AMPK is an energy-sensing protein kinase involved in the regulation of autophagy. In addition to its direct role in regulating autophagy, AMPK can also influence other cellular processes, such as mitochondrial function, posttranslational acetylation, cardiomyocyte metabolism, mitochondrial autophagy, endoplasmic reticulum stress, and apoptosis. As AMPK is involved in the control of various cellular processes, it can influence the health and survival of cardiomyocytes [20,67]. AMPK activation increases fatty acid oxidation in human induced pluripotent stem-cell (hiPSC)-cardiomyocytes (CMs) by upregulating the expression of carnitine palmitoyl transferase (CPT)-1, fatty acid transport protein (FATP), and fatty acid-binding protein (FABP) [20,68]. Moreover, AMPK has a distinct regulatory impact on numerous areas of mitochondrial biology and homeostasis, such as controlling the number of mitochondria via stimulating mitochondrial synthesis, regulating the architecture of the mitochondrial network, and controlling the quality of mitochondria via autophagy and mitosis [69].

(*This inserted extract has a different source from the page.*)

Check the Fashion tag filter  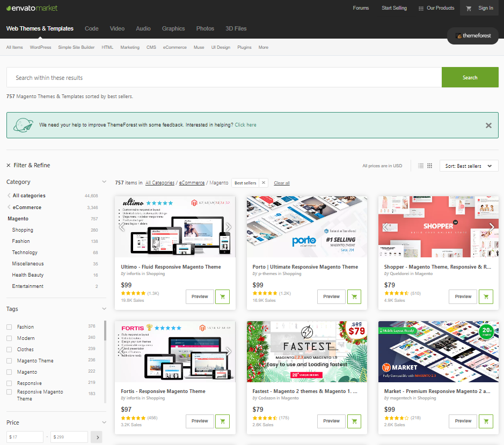8,326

Understanding the significance of AMPK in cardiomyocyte differentiation, Ye et al. employed 5-aminoimidazole-4-carboxamide-1-β-D-ribofuranoside (AICAR) to induce AMPK activation in hiPSC-CMs [19]. AICAR dramatically raised the oxygen consumption rate (OCR) related to baseline respiration, adenosine 5′-triphosphate (ATP) generation, maximum respiration, and reserve capacity, indicating that cardiomyocytes were in a more mature metabolic state. Furthermore, AMPK activation enhances mitochondrial fusion in hiPSC-CMs [19]. In times of cellular stress, mitochondrial respiratory reserve capacity is employed to sustain an increase in energy demand, assisting in the maintenance of cell and organ functions, cell repair, or active drug detoxification [70]. AICAR treatment boosted respiratory reserve capacity in hiPSC-CMs, implying that the treated cells may perform better in the face of increasing energy demand. In addition, AICAR-treated hiPSC-CMs exhibited a larger cell perimeter, a lower circularity index, and longer sarcomeres than the control group, making them more similar to adult cardiomyocytes [19]. AICAR also increased the expression of cardiac maturation-related genes. Although the AICAR activation of AMPK promotes the morphological and metabolic maturity of hiPSC-CMs, the effect of AMPK on the electrophysiological maturation of hiPSC-CMs remains unknown [19].

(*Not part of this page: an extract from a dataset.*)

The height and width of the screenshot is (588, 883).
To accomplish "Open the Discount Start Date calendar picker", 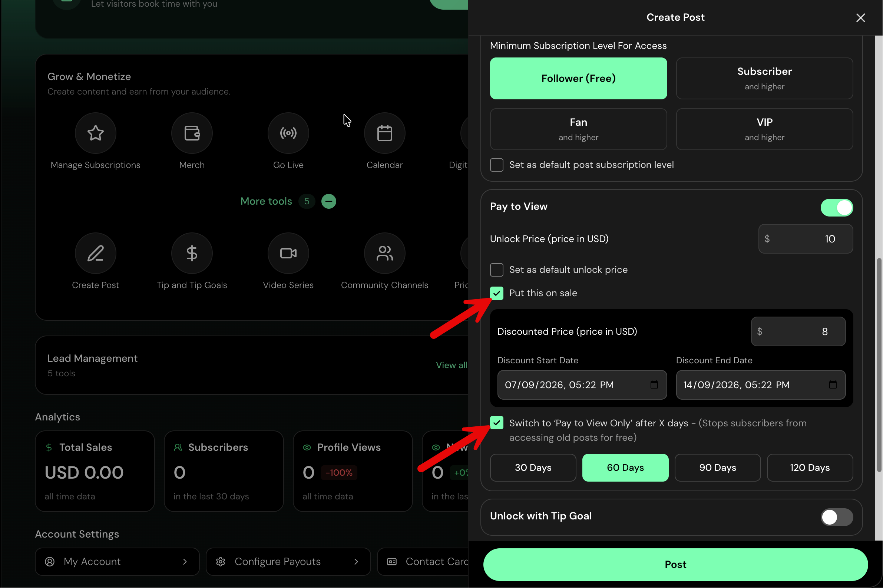I will pyautogui.click(x=654, y=385).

In a recent study, the impact of an AMPK inducer (Metformin) on the differentiation of hPSC-CMs was investigated. The findings demonstrated a significant upregulation of autophagy during cardiac differentiation following AMPK activation. Additionally, this autophagy upregulation was associated with an increase in the expression of CM-specific markers in hPSC-CMs. These findings provide valuable insights into the vital role of autophagy in the process of cardiomyocyte differentiation [17].

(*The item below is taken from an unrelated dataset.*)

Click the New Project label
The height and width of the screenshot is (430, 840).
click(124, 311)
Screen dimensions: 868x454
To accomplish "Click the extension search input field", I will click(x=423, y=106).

There is evidence to suggest that β-cyclodextrin (β-CD) has effects on cholesterol metabolism and autophagy activation which can aid in the differentiation of many cells, including chick cardiac cells [71,72,73]. It has been observed that modifying cholesterol metabolism induces autophagy, which activates the JNK/STAT3 and GSK3-β/β-catenin pathways, resulting in increased expression of cardiac transcription factors such as Nkx2.5 and GATA binding protein 4 (GATA4), structural proteins such as cardiac Troponin T, transcriptional enhancers such as Mef2c, and inducing GATA4 nuclear translocation [57].

4. Other Forms of Autophagy and Cardiac Differentiation

Mitophagy, the selective removal of damaged or depolarized mitochondria, plays a crucial role in maintaining mitochondrial health as a quality control mechanism [74]. During stem cell differentiation, changes in metabolism occur to increase oxidative phosphorylation and mitochondrial ATP production [75]. This metabolic shift has been shown to drive cell differentiation, implying a positive feedback loop between differentiation and metabolic rewiring [76].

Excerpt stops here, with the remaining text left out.